- REQUIRED ACTION
Reproduce the data below word for word, beginning at the line that has "Describe the element" and stopping after the line that has "at that location.". Leave the pictures out.

***** RECORDS SHOWN *****

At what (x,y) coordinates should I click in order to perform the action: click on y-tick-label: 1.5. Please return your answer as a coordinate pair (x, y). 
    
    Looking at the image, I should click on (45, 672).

*****
***** RECORDS SHOWN *****

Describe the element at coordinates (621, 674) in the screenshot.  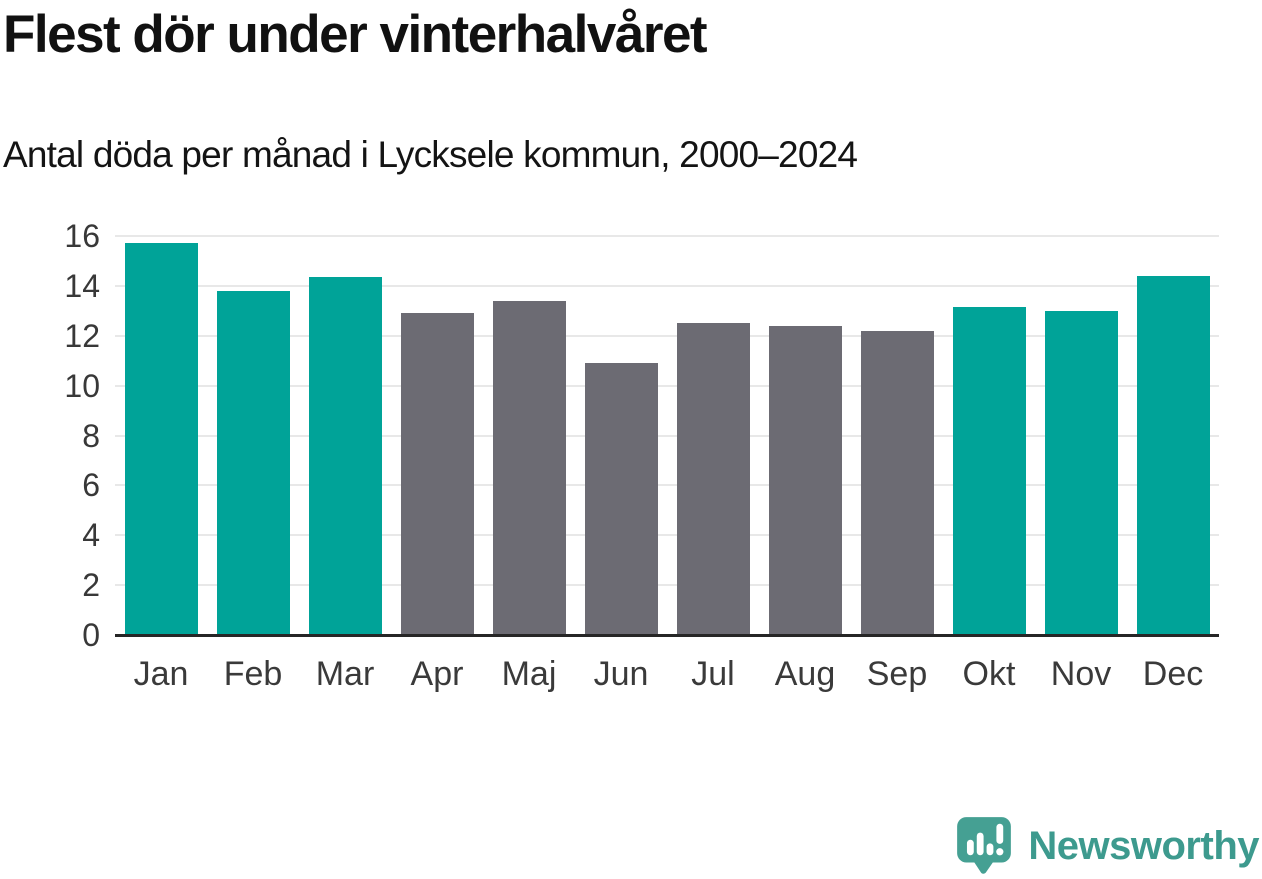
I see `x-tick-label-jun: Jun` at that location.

*****
***** RECORDS SHOWN *****

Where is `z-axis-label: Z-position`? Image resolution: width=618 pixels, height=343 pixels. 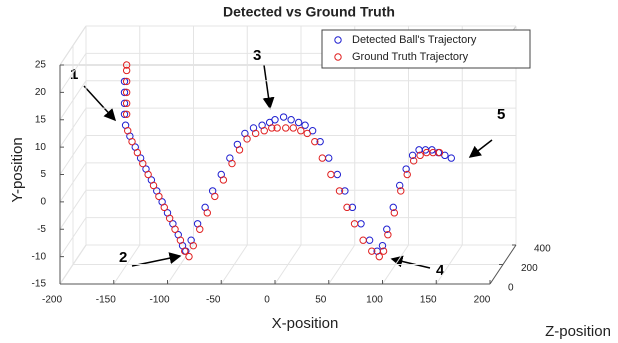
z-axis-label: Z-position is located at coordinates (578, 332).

*****

- EXERCISE ANSWER
Describe the element at coordinates (621, 674) in the screenshot.  
I see `x-tick-label-jun: Jun` at that location.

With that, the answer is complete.